In August 2013 the DOJ’s Deputy Attorney General James Cole issued the famously known “Cole memo” to state attorney generals that indicated that federal law enforcement would not interfere with states that chose to legalize marijuana as long as they enforced certain enforcement priorities. The Cole memo updated prior guidance issued in 2009 and 2011 and paved the way for FinCEN to issue its marijuana banking guidance (BSA Expectations Regarding Marijuana-Related Businesses) in 2014.

Implementing and managing a marijuana banking program is not a turnkey operation. It takes a tremendous amount of work to comply with FinCEN’s marijuana banking guidance including the expected due diligence in onboarding marijuana-related businesses (MRBs) as well as ongoing monitoring/due diligence.

It’s imperative that credit unions that are currently banking MRBs or considering this book of business understand the processes needed to comply with FinCEN’s marijuana banking guidance.

MRBs are generally classified in one of three tiers depending on the role they serve. The credit union should determine which MRB tier(s) to serve.

  • Tier I MRBs, which are the riskiest, include businesses that actually “touch” the plant including dispensaries, suppliers of seeds, growers, and processors.
  • Tier II MRBs, which are less risky, include businesses that derive most of their revenue by serving Tier I MRBs including hydroponic suppliers, packaging, consultants, and advertisers.
  • Tier III MRBs, which are the least risky, include businesses that provide incidental services to Tier I MRBs attorneys, accountants, and commercial landlords.

Credit unions should establish limits for the size of the marijuana banking program. This is generally expressed in terms of MRB share deposits to total shares. A best practice is to also establish limits for the maximum number of MRBs by type or tier that the credit union will serve.

Additionally, you’ll want to make sure you have adequate staff with sufficient expertise to effectively manage this book of business.

Complying with FinCENs marijuana banking guidance can be a significant burden for many credit unions. You should have staff that are well versed in BSA/AML laws. At minimum, your BSA staff should be certified (e.g., through CUNA or NAFCU’s BSA certification program). A best practice is to have someone with their Certified Anti-Money Laundering Specialist (CAMS) designation overseeing the marijuana banking program.

The due diligence expectations do not end once MRBs are onboarded; rather, they’re just starting. Conducting periodic onsite visits to MRBs should be included in your ongoing monitoring/due diligence procedures.

The frequency of onsite visits should be risk-based. Credit unions are expected to conduct onsite visits at Tier I MRBs, particularly dispensaries, more frequently than Tier II MRBs.

When conducting an onsite visit to a dispensary, staff should ensure the dispensary’s license is properly displayed, evaluate the facility’s security (e.g., robbery alarms, surveillance cameras, etc.), and observe how the dispensary verifies the customer’s eligibility to purchase marijuana products. Onsite visits should be documented preferably using a checklist with findings noted.

Automated BSA software is a must-have for credit unions banking MRBs.

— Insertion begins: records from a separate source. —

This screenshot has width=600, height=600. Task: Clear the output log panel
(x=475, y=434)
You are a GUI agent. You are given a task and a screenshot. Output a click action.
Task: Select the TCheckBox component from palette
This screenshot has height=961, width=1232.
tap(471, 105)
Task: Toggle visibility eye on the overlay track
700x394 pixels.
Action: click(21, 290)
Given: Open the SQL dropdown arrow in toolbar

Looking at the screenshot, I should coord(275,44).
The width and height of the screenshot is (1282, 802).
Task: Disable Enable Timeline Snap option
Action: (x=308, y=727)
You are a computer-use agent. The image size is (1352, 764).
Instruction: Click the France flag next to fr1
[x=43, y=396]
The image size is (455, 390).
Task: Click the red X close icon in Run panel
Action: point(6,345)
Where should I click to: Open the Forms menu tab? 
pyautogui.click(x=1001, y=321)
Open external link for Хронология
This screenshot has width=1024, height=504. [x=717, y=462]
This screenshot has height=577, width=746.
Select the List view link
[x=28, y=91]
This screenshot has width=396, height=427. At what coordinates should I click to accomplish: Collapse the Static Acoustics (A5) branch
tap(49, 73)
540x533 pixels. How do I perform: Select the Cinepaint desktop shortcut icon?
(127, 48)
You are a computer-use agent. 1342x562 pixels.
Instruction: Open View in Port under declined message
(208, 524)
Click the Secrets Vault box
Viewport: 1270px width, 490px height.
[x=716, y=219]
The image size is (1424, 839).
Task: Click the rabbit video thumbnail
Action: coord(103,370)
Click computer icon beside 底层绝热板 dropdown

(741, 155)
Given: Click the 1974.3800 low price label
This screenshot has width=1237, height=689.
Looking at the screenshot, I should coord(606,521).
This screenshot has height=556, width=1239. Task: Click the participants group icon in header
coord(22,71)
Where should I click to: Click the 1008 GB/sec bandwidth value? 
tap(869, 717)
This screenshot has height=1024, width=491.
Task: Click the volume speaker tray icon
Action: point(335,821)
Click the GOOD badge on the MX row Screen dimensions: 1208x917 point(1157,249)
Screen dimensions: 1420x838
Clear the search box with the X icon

FinCEN created three new classes of Suspicious Activity Reports (SARs) related exclusively to banking MRBs:

  • Marijuana Limited SAR must be filed when the credit union reasonably believes that the marijuana-related transaction neither implicates one of the enforcement priorities addressed in FinCEN’s marijuana banking guidance.
  • Marijuana Priority SAR should be filed when the credit union reasonably believes that the marijuana-related transaction implicates one of the enforcement priorities and/or violates state law.
  • Marijuana Priority SAR should be filed when the credit union determines that it is necessary to terminate the relationship with an MRB in order to remain in compliance with BSA/AML laws.

FinCEN’s marijuana banking guidance contains over 20 red flags that indicate an MRB could be engaging in activities that implicate one of the enforcement priorities contained in the guidance or violates state laws. As an example, one of the red flags is an MRB deposits more cash than is commensurate with the sales data the MRB reports to the state. To effectively monitor this red flag the credit union should reconcile the MRB’s cash deposits to the sales data the business reports to the state. Any material reconciliation variance should be investigated and resolved.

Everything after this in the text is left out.